Josh and Ken begin the show by asking the question, how humble should we be when engaging in disagreement? If we are too humble and too receptive to disagreeing views, we risk appearing wishy washy and lacking personal conviction. On the other side of the spectrum, we may be accused of stubborness and intellectual snobbery. Ken and Josh think there should be a balance between these two inclinations but remain unsure of how to distinguish the views worth listening to from those worth dismissing.


The hosts welcome Nathan Ballantyne, professor of philosophy at Fordham University, to the show. The hosts ask Nathan the question they arrive at the end of the first segment--how can we decide which arguments are worth engaging in and which are not? Nathan claims that first, it is important to assess how confident we are about the reasonableness of our own views and conversely, the unreasonableness of opposing views. He cites psychological research that shows that we tend to discredit opposing views based on irrational biases but are extremely generous when evaluating our own views. This happens even when we deliberately look for our own biases.
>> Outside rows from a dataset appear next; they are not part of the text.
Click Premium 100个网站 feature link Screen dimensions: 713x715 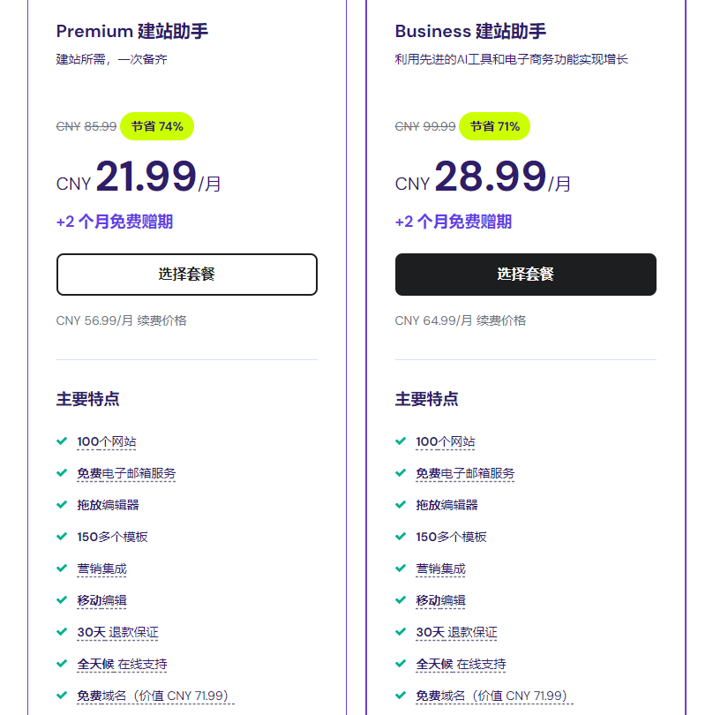pos(107,441)

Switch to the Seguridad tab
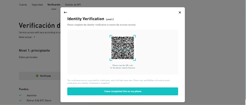click(37, 5)
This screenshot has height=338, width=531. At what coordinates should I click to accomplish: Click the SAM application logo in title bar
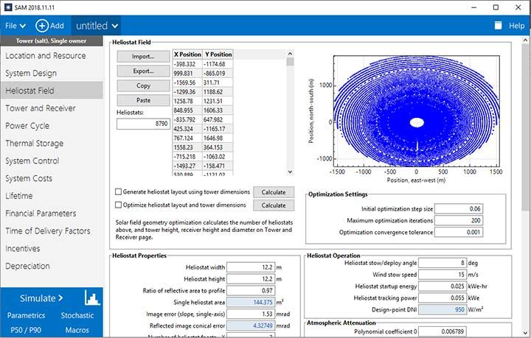(x=8, y=7)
Hence, Nathan argues for the need for some humility despite the difficulty of actually achieving it.  


In the last segment of the show, Nathan, Josh, and Ken discuss the purpose of engaging in disagreements humbly, a subject prompted by a question from a caller. Ken wonders whether there is a strategic reason for being humble. Nathan thinks it is possible, but he also thinks that discussions meant to persuade are distinct from truth-seeking discussions, in which case employing strategies to influence others isn’t the priority. Josh then highlights a potential conflict between the ideal of seeking truth and the ideal of pluralism and comity. Nathan and the hosts acknowledge that there are times when we feel like we should put aside our relentless desire for truth in order for civility. The hosts and guest conclude the show by discussing the ways we can reorder society to cultivate intellectual humility.
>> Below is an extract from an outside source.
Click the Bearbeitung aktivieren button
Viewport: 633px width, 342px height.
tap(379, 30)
  • Roving Philosophical Reporter [Seek to 6:18] — Liza Veale interviews New York Magazine’s Jesse Singal and philosopher Rebecca Tuvel on the reactions that followed Tuvel’s controversial defense of transracialism by drawing a parallel with transgender identities.  
  • Sixty-Second Philosopher [46:22] - Ian Shoales discusses how the advent of the Internet has made it easier than ever to find support for one’s beliefs no matter how ridiculous they are.

Comments (2)

Harold G. Neuman's picture

Harold G. Neuman

Friday, March 9, 2018 -- 8:58 AM

Disagreement, and other modes of discourse...
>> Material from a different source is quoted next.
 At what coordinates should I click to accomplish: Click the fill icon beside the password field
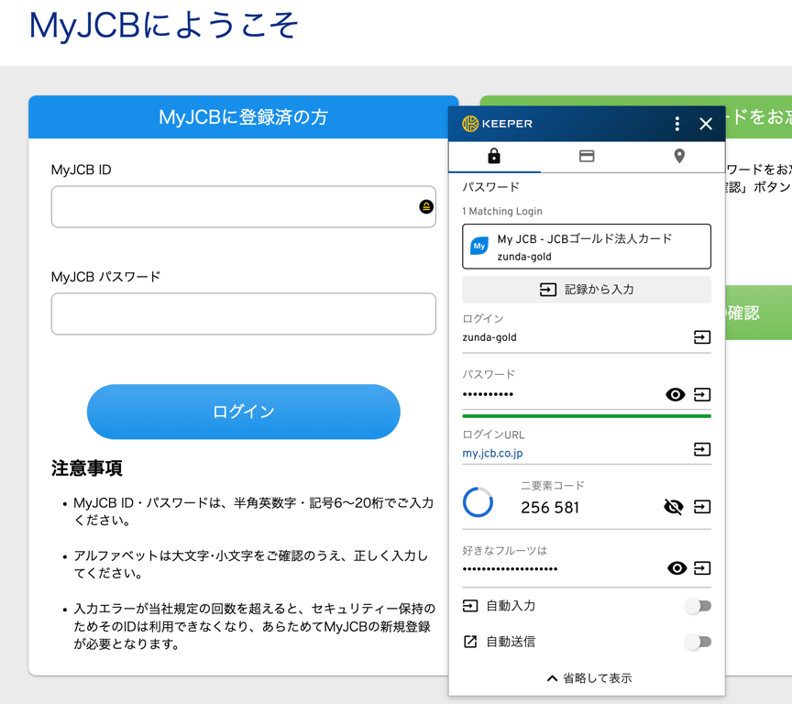point(702,394)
I'll begin this short comment with answers to the three questions posed: 1. If we are well-experienced and our views reasonably sound, then no. Our confidence level, if based in knowledge and experience, should not be assailed by ourselves. 2. Maybe so. If we feel humbled enough by what is superior knowledge and/or experience, then deference is eminently honorable. But only if there evolves either a zero-sum outcome for us or a positive-sum effect for us and our adversary. We need not be so humble as to feel humiliated. 3. This one is tricky, but I'm not inclined to honor an expert's opinion in virtue of the fact that she IS an expert. Transactional analysis entails respectful treatment from all parties, but the expert/layman dichotomy does not require unquestioned deference, based upon some inherent hierarchy. Puffery is ineffable and inexcusable in professional discourse. Professionalism is not the sole prerogative of anyone, achievement or the lack thereof, notwithstanding. (If in doubt about this question and response, see #'s 1 and 2.)

My outlook and recalcitrant stance has confounded many in my lifetime experience, and I certainly do not always win arguments. For my part, winning the argument is not the point. Those who always strive to win, even when they are patently wrong, are functionally insecure. Some current examples, in positions of trust, shall remain unnamed. Happy St. Patty's day, to all...'s picture


Friday, September 13, 2019 -- 6:55 PM

I'm wondering if we can help

I'm wondering if we can help determine when to be open-minded to ideas we disagree with by focusing on a few things:

1) The internal consistency and coherence of our own beliefs with other beliefs we hold.

2) How our beliefs and the beliefs of those we disagree with align with facts about the world which are verifiable, and at least haven't yet been falsified.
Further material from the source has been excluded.